**Instructions to follow**
Copy the data as given. No line may be skipped.

**Excerpted records**
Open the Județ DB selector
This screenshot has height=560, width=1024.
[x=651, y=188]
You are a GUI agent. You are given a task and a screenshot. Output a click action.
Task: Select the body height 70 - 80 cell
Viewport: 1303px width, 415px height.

**Expected output**
Open the Județ DB selector
This screenshot has height=560, width=1024.
[x=651, y=188]
You are a GUI agent. You are given a task and a screenshot. Output a click action.
Task: Select the body height 70 - 80 cell
Viewport: 1303px width, 415px height.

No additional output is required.